I finished with a cocktail called Happiness, made with mezcal, lingonberries, hibiscus tea, and probably a few other things. It was a vivid rose color, garnished with a cocktail pick stacked with blueberries. I vaguely recall the menu referencing a honeymoon trip through Mexico as the drink’s inspiration, although I might well be getting that wrong.
“They say you cannot buy Happiness,” the bartender said as he placed the drink in front of me.
“And yet.” I replied, gesturing at it.
It was, again, a remarkably photogenic drink. It occurred to me, suddenly, that these beautiful drinks were being created for me, for my personal appreciation, rather than as a marketing tool to be photographed and widely shared. The realization made the entire experience seem more intimate, somehow: This performance, this beauty, was intended for me, the bar guest, personally, rather than for the world at large.
I don’t really remember a time of going out to bars without a smartphone. I recall an early-tech-adopter friend showing off his brand-new first-gen iPhone during my initial visit to PDT many (many, many) years ago. My personal cocktail-bar journey began in earnest, coincidentally, the same month I obtained my own first iPhone a couple years later. I barely recall what it was like to sit at a bar without scrolling, taking photos, taking notes.
As it turns out, it’s wonderful.
“What’s the reason for the no-phone rule?” I finally asked toward the end of my visit.
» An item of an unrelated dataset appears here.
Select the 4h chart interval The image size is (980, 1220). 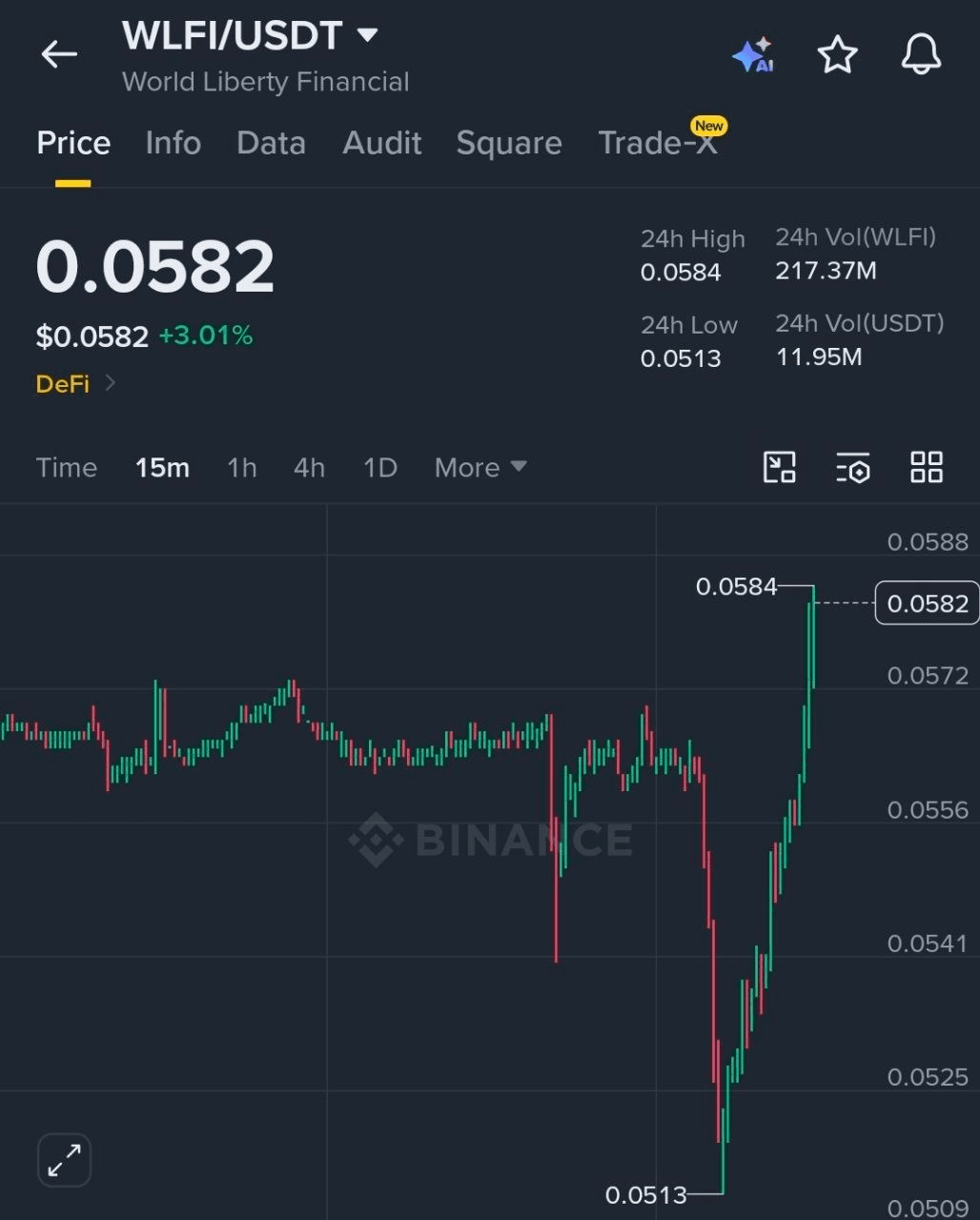click(310, 467)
“There are societies that can handle constant access to small devices,” the bartender replied, making a scrolling motion with his hand. “Finns cannot.”
“It would have saved you from some of my endless questions,” I said. “I could have just looked up some of the answers.”
“Yes,” he said, smiling. “But instead we had an interaction.”
LOVED this so much — and I’ve always wished more bars could adopt this rule, but then the marketing paradox comes in.
Even regular guests, influencers, wannabe influencers will second guess patronizing if they can’t prove they were there for the ‘gram — but I think with the right PR strategy it could be done, and maintain a *really* special experience like yours was in Helsinki.
(My idea? Allow ONE photo, via Polaroid. It serves as a special memento / leave-behind, and the guest gets their photo, and they can even throw it up on IG.)
Thanks for the thorough story — I’m stoked to go one day! 👏😊
I can’t remember a thing without my phone.